Thank the Lord for spoiled kids

I never got to wear parachute pants. Never got to feel its plasticky goodness against my skin.
I didn’t have friendship pins to give other kids to wear on their shoelaces, although I DID have a pair of those wide, neon shoelaces once that were popular in the early 80s.
Neighborhood kids didn’t play at my house because I didn’t have Star Wars action figures or any of the cool toys for that matter.

I had weeble-wobbles and a ball. That was pretty much it.

I knew that I didn’t have much, but I don’t know if it’s because we didn’t have much money, or simply because my parents didn’t know how to spoil a child. Both my parents were raised in multi-sibling families and neither had much money and I suppose their parents’ spending habits transferred to them. And as it turns out, my parents’ spending habits transferred to me as well.

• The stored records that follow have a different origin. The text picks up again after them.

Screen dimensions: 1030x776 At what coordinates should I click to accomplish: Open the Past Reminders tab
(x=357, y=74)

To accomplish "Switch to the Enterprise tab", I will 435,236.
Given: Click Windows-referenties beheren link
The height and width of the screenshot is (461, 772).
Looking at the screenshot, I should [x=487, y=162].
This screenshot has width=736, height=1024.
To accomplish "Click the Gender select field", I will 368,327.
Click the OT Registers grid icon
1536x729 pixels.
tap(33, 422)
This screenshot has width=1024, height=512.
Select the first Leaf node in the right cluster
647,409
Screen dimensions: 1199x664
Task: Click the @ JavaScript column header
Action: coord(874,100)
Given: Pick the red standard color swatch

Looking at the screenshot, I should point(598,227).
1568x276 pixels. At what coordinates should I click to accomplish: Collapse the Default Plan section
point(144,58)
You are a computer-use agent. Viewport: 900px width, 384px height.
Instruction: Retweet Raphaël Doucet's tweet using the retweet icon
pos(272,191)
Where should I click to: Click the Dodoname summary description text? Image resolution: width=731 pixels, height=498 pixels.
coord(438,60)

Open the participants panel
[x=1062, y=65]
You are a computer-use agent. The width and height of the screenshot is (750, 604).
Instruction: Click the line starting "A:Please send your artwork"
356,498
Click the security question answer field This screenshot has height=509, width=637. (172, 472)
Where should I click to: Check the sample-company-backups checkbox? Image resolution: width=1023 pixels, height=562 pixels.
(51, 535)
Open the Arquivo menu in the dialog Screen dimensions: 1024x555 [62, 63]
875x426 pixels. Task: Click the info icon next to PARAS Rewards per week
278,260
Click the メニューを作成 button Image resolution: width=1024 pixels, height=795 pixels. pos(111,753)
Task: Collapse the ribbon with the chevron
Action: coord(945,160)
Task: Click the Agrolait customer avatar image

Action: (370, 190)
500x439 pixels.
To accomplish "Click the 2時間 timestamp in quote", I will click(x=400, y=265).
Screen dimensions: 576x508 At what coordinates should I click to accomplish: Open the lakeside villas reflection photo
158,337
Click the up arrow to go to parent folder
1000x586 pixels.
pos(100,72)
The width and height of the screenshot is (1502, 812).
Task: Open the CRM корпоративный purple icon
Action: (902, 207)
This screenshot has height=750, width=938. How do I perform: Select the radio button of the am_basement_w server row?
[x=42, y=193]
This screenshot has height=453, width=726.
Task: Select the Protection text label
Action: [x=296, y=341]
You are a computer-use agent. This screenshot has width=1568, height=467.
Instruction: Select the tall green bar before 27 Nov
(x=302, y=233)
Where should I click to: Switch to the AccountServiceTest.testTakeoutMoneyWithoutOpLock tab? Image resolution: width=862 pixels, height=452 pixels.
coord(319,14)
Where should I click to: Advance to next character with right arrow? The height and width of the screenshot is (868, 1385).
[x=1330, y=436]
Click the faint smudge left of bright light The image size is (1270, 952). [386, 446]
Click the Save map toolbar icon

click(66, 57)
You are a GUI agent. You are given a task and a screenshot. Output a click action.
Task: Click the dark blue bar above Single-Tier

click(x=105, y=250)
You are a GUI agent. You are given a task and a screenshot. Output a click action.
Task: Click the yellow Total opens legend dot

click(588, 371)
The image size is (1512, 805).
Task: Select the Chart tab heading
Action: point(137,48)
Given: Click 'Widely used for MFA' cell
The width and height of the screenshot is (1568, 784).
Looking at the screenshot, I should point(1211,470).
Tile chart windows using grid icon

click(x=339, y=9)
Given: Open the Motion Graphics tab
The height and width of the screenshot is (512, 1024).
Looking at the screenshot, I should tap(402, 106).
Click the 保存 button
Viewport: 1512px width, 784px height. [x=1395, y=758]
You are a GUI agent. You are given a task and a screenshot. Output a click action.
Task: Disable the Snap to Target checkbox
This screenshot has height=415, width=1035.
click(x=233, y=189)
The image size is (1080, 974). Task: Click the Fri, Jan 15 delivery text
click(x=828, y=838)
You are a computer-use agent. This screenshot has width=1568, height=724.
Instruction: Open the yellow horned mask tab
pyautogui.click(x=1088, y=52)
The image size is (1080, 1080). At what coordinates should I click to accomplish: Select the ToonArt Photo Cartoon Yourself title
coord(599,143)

And that’s why I say, “Thank the Lord for spoiled kids” a-la CareerMom.

Though she might disagree, compared to me, CareerMom’s childhood could be likened to that of Richie Rich. They weren’t Ga-Jillionaires, but they had all that kid-crap that I never had. They may not have been on the cutting-edge of trends, but they at least had a stake in the game. Me…I was never even an also-ran.

Though we’re very similar in our approaches to raising children, there are areas where CareerMom and I differ, and in many cases, that’s a good thing. Take this idea of spoiling kids–if it were up to me, the kids would have what they “Need” and maybe something special every now and then. If it were up to CareerMom (and an unlimited bank account), they’d have that and so much more.

Take the latest trend, “Silly Bandz.” Have you seen them? Like everything else, they’re nothing. They’re little pieces of nothing that every other adult in the world is smacking their foreheads over and saying, “Duh! Why didn’t I think of that?” Basically, they’re rubber bands, colored and shaped like different things–animals, dinosaurs, space stuff, etc. And you’re not cool if you don’t have one, or 300 of them.

Obviously, these things never even showed up on my radar. I never would have known about them had CareerMom not shown them to me after having bought a pack for MLI, who has now used most of his birthday/chore money to buy several packs, which he trades with his friends at school.  CareerMom, on the other hand, uses them as rewards (some would call them “bribes”) for good behavior. Either way, it adds up to the fact that my kids are “cool” thanks to my wife.

Would I buy as many as she does? No.
Would she buy more if I didn’t look at her askance whenever she buys more? Yes.
But, we balance each other out and in truth, I’m glad that she spoils the kids a little. If nothing else, it means that in 20-30 years, neither of them will be blogging about how deprived they were!